Deleting saves in game helps, but I have strange feeling the number of saves it can handle goes down over time. Manually moving out (or deleting) ALL old save files and mapped scenarios seems to reset the process. So, if I'm unable to start a new game, that's what I do.
Post edited April 13, 2020 by Enneagon
A bit of inconclusive elaboration on this:

6. Long delay on selecting "transfer to colony" option on trade screen. It doesn't happen always, but if you're an European player, have seven or more colonies and one is in considerable distance from most others (transfer times 4+ turns) that option may appear unresponsive. Don't panic, wait, sometimes over a minute, it will open and function. Right away after making multiple transfers between the same locations there's no lag. Then, next turn or from another city, it can be slow response again.

It appears not to have anything to do so much with the number of colonies (since I ran into it by having just 3 colonies triggering this limited research), as with number of actual docks, and even more specifically, number of and distance to docks in landlocked water basins of colonies that have no dock with ocean access.

Okay, that statement of unintended legalese needs some unpacking. Apparently, the trading distance between colonies is calculated not between colony centers but between actual docks placed on the map. Cool, but usually inconsequential nuance. And there's apparently some extreme inefficiency in that algorithm if none of the docks of the colony have ocean access, with, I guess, is also examined per dock.

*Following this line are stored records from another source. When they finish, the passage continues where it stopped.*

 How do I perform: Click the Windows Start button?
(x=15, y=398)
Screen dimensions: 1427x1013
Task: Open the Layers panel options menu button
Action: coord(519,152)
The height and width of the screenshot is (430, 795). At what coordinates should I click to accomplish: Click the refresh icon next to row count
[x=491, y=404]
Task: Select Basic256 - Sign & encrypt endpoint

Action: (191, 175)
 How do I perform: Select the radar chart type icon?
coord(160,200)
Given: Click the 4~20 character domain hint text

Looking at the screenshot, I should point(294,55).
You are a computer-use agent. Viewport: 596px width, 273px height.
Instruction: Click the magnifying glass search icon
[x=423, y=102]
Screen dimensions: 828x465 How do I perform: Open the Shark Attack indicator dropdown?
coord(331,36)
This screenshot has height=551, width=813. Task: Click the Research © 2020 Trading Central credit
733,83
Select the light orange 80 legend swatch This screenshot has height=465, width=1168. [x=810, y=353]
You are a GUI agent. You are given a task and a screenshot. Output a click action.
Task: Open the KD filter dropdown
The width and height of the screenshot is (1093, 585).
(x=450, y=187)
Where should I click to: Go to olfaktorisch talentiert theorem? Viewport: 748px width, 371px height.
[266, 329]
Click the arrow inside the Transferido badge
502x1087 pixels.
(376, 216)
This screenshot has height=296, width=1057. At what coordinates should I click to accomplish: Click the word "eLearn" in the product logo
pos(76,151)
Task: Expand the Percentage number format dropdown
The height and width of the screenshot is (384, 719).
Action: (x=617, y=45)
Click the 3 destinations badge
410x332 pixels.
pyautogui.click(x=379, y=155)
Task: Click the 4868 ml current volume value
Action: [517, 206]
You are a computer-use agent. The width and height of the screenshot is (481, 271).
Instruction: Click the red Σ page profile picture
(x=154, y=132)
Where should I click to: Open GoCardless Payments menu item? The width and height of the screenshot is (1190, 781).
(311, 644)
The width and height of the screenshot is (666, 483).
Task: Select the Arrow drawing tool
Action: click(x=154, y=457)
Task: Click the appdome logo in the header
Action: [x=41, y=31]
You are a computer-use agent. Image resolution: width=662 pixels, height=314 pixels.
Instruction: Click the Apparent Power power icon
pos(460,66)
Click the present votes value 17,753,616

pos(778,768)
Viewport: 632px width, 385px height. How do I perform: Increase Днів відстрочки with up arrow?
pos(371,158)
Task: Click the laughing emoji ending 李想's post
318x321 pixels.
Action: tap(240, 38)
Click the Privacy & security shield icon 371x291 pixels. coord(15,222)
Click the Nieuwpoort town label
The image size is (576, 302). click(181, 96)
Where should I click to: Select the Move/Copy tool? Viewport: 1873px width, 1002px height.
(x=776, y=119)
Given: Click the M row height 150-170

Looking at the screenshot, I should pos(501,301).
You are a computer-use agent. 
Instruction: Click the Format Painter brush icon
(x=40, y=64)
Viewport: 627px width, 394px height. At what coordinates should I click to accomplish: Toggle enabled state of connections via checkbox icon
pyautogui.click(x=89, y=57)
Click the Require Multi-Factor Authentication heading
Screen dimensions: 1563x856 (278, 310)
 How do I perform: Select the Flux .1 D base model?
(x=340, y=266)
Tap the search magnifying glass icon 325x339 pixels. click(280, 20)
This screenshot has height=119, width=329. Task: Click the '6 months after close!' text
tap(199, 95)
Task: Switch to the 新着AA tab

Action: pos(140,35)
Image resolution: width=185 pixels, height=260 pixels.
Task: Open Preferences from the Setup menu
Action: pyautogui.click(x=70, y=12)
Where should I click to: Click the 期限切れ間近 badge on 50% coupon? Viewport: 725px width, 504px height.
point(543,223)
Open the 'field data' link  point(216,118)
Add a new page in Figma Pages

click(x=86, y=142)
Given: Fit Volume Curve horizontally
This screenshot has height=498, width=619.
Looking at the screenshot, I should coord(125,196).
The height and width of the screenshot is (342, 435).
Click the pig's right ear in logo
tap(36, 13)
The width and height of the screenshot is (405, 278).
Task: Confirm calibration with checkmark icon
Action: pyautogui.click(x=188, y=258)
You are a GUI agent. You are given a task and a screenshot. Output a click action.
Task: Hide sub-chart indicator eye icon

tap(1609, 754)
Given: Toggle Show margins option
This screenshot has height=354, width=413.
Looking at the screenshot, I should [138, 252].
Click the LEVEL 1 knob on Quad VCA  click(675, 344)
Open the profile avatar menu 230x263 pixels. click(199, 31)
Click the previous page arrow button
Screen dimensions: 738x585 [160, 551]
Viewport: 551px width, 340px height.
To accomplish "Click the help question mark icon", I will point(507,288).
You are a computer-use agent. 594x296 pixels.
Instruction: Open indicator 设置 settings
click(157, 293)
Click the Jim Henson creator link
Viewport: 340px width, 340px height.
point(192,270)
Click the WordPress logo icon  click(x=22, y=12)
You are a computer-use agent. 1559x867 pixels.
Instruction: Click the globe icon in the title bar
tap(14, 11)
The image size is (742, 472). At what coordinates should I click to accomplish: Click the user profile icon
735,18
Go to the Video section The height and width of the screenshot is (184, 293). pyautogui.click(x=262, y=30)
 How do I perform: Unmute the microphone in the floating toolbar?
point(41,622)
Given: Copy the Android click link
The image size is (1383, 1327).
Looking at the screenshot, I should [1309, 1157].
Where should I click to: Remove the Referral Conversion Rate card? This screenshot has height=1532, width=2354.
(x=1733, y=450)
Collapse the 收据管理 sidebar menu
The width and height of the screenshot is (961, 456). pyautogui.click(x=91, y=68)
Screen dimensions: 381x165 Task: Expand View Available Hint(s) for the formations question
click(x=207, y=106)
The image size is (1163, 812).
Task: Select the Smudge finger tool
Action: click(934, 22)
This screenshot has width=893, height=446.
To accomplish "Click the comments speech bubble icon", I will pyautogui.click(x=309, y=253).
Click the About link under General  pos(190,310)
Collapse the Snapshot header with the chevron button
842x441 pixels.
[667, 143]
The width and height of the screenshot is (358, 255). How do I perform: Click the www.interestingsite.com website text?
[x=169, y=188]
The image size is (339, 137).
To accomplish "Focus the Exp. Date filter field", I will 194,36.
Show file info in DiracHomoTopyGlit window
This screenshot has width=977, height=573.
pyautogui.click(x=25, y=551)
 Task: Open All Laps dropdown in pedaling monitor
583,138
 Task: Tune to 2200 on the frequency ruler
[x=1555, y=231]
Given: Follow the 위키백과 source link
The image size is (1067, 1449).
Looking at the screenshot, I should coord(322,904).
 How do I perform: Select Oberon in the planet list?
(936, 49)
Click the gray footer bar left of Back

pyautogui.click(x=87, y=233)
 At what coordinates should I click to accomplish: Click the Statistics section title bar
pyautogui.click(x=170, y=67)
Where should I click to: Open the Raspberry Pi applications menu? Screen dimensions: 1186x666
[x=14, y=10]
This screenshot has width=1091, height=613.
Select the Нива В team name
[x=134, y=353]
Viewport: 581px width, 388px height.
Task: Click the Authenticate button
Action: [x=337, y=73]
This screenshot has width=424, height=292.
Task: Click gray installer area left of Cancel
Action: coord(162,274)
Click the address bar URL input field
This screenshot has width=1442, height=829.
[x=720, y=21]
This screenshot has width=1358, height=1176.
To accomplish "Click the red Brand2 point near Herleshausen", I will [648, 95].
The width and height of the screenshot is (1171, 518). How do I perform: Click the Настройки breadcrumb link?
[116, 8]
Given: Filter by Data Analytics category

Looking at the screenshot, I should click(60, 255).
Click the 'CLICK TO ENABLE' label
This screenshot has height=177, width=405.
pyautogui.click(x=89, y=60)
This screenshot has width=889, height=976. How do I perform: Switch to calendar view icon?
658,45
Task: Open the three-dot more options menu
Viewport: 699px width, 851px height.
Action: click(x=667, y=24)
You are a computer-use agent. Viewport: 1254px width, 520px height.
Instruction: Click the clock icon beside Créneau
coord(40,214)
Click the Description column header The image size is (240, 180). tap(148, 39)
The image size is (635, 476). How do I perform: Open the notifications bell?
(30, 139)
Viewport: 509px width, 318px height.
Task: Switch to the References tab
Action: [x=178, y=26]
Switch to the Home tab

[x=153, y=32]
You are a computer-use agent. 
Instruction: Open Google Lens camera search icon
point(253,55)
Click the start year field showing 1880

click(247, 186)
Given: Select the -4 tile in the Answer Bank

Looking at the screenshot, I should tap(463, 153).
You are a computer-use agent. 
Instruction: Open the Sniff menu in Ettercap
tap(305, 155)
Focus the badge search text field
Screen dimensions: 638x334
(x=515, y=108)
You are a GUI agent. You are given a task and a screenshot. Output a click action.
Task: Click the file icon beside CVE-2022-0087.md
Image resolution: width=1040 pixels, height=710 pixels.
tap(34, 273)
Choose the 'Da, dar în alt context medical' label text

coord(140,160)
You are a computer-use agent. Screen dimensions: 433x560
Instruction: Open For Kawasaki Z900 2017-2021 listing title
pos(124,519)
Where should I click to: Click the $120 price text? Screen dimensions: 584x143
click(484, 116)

To provide some counter example, I will say that I used cheat engine to place a dock registered to far away landlocked colony on the ocean coast right next to docks of my first colony and the trading distance between said colonies changed to 1 turn and the dialogue dropdown list reverted to instantly response.

So, a central valley postal hub with 20+ docks on a lakefront is sadly bad idea dude to annoying technical nuisance meta reason.